## Problem to solve
Filter the data below, keeping only lines that contain "profile".

Dataset content START

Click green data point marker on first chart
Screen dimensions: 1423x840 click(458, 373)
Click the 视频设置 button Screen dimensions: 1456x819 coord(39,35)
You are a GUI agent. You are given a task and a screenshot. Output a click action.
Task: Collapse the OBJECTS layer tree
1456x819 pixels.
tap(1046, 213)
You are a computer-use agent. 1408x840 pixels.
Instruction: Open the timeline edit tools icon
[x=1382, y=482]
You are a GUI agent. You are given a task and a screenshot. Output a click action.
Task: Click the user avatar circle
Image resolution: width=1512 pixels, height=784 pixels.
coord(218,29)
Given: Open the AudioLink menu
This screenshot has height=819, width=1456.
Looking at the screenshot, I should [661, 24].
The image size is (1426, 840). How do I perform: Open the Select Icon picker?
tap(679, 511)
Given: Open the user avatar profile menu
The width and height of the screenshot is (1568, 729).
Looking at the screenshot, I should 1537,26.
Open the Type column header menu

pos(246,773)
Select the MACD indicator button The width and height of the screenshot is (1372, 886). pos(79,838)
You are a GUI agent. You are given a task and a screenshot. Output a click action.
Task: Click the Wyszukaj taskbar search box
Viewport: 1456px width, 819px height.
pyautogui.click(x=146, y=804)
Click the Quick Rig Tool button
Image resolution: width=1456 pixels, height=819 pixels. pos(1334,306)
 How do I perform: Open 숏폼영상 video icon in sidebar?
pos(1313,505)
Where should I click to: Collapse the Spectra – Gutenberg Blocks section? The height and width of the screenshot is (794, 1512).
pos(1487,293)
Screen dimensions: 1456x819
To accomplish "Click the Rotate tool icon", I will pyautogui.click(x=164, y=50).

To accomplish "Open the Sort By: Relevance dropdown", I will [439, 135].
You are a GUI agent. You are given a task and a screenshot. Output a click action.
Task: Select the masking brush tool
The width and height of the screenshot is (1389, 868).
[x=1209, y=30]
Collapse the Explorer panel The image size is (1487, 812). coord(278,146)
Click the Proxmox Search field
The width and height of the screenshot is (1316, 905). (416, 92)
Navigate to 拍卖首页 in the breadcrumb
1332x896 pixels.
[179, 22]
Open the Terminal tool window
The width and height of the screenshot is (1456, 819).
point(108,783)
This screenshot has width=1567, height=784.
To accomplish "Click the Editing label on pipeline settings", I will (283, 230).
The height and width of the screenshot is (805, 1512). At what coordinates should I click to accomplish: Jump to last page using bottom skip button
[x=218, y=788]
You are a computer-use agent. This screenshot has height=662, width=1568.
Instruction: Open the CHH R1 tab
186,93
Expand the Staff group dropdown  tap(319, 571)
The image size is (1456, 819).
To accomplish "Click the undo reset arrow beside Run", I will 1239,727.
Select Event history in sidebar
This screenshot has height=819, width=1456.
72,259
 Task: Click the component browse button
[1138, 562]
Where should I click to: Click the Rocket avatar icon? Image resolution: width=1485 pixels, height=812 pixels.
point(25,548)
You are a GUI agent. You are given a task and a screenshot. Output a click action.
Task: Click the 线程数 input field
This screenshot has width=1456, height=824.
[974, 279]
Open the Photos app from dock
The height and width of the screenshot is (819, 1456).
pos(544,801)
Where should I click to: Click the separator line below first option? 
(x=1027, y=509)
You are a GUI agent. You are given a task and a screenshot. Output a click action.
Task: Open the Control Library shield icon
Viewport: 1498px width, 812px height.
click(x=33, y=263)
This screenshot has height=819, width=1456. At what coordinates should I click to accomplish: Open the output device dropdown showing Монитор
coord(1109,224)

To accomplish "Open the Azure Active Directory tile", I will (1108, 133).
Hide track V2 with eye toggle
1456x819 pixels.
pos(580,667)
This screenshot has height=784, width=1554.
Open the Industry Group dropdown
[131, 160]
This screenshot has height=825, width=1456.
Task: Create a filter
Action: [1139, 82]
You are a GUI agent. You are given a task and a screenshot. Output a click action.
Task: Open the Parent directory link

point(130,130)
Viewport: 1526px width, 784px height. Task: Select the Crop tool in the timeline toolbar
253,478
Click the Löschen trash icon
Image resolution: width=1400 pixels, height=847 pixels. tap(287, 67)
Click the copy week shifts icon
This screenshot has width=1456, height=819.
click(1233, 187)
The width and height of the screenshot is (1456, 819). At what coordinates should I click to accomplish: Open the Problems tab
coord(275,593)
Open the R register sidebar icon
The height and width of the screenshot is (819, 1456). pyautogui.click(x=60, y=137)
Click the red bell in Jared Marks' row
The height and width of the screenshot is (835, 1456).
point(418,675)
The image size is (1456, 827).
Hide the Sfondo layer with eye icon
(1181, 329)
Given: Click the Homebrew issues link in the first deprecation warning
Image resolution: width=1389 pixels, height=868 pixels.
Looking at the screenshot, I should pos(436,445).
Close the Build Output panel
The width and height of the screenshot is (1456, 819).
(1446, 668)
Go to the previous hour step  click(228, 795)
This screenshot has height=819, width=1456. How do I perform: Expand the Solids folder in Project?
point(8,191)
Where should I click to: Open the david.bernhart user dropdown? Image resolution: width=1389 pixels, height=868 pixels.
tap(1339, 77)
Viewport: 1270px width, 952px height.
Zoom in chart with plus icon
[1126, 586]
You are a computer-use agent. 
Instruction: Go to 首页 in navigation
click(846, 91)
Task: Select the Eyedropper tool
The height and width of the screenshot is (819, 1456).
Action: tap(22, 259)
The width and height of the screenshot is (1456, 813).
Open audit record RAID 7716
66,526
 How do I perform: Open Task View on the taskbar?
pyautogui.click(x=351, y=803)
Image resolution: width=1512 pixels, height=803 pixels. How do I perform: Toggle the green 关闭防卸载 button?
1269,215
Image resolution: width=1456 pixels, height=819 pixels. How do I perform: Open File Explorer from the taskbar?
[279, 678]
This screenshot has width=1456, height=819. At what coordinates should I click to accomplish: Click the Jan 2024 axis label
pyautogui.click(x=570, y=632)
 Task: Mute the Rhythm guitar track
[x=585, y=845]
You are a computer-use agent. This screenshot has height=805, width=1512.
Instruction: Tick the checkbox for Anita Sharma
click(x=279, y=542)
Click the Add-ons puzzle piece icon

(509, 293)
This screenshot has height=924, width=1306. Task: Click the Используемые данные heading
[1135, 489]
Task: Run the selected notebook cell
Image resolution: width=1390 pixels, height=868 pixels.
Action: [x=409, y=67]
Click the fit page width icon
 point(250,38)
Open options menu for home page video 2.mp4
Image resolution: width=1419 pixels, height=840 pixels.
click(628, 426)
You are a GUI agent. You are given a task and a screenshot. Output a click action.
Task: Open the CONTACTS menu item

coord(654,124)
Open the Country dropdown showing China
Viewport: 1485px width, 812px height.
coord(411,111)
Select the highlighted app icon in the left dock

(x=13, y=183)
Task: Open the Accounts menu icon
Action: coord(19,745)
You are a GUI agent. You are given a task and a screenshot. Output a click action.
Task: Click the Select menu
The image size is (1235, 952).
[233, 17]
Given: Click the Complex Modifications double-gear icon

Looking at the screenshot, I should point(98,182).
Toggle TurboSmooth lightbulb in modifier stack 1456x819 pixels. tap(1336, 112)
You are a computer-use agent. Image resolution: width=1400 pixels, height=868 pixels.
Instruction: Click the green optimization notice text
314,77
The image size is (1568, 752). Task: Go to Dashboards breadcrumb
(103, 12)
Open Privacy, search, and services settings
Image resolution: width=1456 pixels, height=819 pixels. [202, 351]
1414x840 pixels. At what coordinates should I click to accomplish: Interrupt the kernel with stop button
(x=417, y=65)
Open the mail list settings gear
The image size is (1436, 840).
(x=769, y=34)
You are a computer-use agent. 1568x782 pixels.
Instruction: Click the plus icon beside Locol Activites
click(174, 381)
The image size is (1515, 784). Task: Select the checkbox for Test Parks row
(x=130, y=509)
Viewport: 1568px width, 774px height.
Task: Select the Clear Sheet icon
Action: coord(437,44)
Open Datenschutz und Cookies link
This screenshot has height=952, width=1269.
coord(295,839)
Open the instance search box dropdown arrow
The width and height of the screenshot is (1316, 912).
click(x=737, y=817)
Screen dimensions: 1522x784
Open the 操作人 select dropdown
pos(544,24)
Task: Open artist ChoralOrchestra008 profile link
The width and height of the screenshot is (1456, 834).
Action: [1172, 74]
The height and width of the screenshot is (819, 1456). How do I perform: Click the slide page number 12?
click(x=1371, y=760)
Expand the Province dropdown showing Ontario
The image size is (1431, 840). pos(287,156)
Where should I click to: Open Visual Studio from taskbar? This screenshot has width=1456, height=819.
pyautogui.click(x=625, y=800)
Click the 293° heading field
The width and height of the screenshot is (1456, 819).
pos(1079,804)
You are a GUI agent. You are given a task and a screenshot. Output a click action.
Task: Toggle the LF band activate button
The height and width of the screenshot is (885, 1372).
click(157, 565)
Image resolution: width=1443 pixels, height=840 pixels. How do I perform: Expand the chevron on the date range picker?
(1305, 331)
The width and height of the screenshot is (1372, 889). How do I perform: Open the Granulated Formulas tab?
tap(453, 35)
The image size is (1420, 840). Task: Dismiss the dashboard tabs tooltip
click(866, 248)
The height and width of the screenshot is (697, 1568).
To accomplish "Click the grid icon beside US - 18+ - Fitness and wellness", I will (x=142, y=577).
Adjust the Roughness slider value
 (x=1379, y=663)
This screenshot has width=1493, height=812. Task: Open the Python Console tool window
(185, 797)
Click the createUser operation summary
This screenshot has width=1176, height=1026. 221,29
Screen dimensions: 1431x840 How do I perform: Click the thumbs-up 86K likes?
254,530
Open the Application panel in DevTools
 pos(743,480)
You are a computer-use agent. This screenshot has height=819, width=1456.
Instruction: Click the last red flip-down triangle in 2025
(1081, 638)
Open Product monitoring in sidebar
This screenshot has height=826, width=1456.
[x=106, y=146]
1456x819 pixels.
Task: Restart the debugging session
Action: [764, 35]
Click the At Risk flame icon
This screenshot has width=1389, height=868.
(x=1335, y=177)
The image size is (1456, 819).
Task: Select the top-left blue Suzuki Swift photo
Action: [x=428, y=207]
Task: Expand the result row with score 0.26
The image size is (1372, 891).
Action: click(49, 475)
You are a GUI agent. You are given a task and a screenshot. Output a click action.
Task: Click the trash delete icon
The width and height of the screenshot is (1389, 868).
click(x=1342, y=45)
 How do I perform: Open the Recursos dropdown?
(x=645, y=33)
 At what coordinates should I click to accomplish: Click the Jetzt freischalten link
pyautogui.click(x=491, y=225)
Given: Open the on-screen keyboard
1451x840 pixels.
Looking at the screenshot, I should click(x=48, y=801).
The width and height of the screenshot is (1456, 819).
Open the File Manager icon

Dataset content END

## Exercise solution
Given: Open the user avatar profile menu
Task: Open artist ChoralOrchestra008 profile link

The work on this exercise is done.